Bolu'da ki otel yangını hepimizi çok üzdü. Dört gündür tartışıyoruz.
"Yangın şöyle oldu"
"Hayır efendim, böyle oldu"
"Yok yahu öyle değil şöyle oldu"
Yanan yandığıyla, ölen öldüğüyle kaldı.
Şimdi suçlu aranıyor.
Kim yaktı?
Neden yandı?
Nasıl yandı?
Otel yandı, canlar bitti, gitti, kül oldu.
Müsebbibi arıyoruz.
Suçlu veya sorumlu kim?
"Bolu belediye başkanı sorumlu"
"Hayır efendim itfaiye müdürü sorumlu"
"Olur mu yahu, İl Özel İdaresi sorumlu"
"Yanlış biliyorsunuz, valilik sorumlu"
"Hayır efendim, Turizm bakanlığı sorumlu"

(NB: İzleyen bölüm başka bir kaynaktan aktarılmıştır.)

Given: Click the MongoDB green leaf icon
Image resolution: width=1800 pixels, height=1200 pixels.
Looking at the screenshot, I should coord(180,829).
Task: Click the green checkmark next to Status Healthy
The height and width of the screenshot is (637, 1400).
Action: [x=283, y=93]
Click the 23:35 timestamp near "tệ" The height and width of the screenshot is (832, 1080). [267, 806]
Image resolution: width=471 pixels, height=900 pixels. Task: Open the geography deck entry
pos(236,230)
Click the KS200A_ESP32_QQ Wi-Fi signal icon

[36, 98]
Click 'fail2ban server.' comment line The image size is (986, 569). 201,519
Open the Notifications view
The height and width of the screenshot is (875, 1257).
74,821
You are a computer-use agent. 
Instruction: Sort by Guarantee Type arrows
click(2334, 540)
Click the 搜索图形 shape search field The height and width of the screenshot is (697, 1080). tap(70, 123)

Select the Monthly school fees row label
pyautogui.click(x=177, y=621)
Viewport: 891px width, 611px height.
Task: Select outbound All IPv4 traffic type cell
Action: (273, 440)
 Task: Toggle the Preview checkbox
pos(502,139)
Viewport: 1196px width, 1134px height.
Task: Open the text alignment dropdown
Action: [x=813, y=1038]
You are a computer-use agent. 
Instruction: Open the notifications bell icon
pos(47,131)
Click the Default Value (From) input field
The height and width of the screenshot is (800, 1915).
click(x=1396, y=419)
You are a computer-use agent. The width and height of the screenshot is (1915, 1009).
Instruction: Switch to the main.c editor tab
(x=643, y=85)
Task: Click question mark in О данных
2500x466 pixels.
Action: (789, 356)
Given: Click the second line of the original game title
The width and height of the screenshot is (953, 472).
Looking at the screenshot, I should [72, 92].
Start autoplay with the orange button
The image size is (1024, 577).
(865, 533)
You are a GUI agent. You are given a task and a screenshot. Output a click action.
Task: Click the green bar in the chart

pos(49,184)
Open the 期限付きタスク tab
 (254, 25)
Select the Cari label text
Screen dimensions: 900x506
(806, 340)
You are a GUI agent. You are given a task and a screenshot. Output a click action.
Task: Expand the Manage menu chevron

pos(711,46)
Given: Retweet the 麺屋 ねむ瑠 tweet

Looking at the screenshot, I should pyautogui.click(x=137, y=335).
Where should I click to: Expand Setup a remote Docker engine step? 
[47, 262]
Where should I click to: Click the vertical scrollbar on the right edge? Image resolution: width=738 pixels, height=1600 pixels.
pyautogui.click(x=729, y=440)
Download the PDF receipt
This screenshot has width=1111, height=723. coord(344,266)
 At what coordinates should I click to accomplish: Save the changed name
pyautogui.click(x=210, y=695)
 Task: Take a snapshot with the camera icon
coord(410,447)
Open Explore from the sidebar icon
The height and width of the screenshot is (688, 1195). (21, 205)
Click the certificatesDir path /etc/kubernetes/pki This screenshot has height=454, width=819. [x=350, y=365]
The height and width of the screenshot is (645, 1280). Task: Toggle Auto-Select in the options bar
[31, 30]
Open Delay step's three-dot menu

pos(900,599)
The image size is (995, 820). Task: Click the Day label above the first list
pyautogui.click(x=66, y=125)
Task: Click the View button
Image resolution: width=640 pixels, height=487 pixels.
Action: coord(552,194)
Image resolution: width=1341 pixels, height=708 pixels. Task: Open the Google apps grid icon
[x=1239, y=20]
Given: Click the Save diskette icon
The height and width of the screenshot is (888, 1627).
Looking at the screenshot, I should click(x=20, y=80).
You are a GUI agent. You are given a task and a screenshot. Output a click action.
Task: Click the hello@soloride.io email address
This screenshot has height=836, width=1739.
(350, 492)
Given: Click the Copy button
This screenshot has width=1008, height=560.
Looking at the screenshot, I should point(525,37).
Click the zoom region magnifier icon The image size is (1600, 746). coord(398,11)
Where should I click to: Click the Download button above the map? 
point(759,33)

"Olur mu efendim, hedef saptırıyorsunuz, otel sahibi sorumlu"
"Hayır be kardeşim, otel müdürü sorumlu"
Suçlu aranıyor dört gündür.
Hiç kimse suçu kabullenmiyor.
Sanki ben yaktım.
Adalet bakanlığı devrede.
Turizm bakanlığı devrede.
Valilik devrede.
Bolu belediyesi devrede.
Herkes ayakta.
Cenazeler acılar ve gözyaşları içinde defin edildi.
İnanılması zor ama gerçekler ortada.
Suçlu aranıyor.
Önce"Otelimizi denetleyin" denmiş, dilekçe verilmiş.
Bakmışlar ki eksikler çok sonra vazgeçilmiş!
"Denetimler iyi yapılmamış"
"Baştan savılmış"
"Ciddiye alınmamış o nedenle yangın tertibatı göz ardı edilmiş"
Boyle diyorlar tartışanlar.
Atalarımızın dediği gibi "Her kafadan bir ses çıkıyor"
Ya da "Bilen de konuşuyor bilmeyen de"
İyi ama onlarca insan yanarak öldü,
konuşulmasın mı?
Konuşulsun efendim, konuşulsun. Konuşulsun ama bilenler konuşsun ki asıl suçlu bulunsun.
Adalet yerini bulsun.
Vijdan sızlamaları yatışsın.
Yıllar önce İl Genel Meclisi Üyeliği yapmışlığım var.
Bakın yasa ne diyor?
5442 sayılı İl İdaresi kanunun 9.maddesi D fıkrası ortada.
Yangın var.
Yananlar var.
Yasalar var.
Yargı var.
Hiç kimse "Ben sorumlu değilim" deyip kenara çekilemez.
Yasaya göre araştırmalar sonuçlanır ama maalesef giden canlar geri gelmez, yürek acıları dinmez.
Özellikle, bu acı olay siyasi çarpışmaya dönüşmemeli.
Suçlular da en ağır şekilde cezalandırılmalı.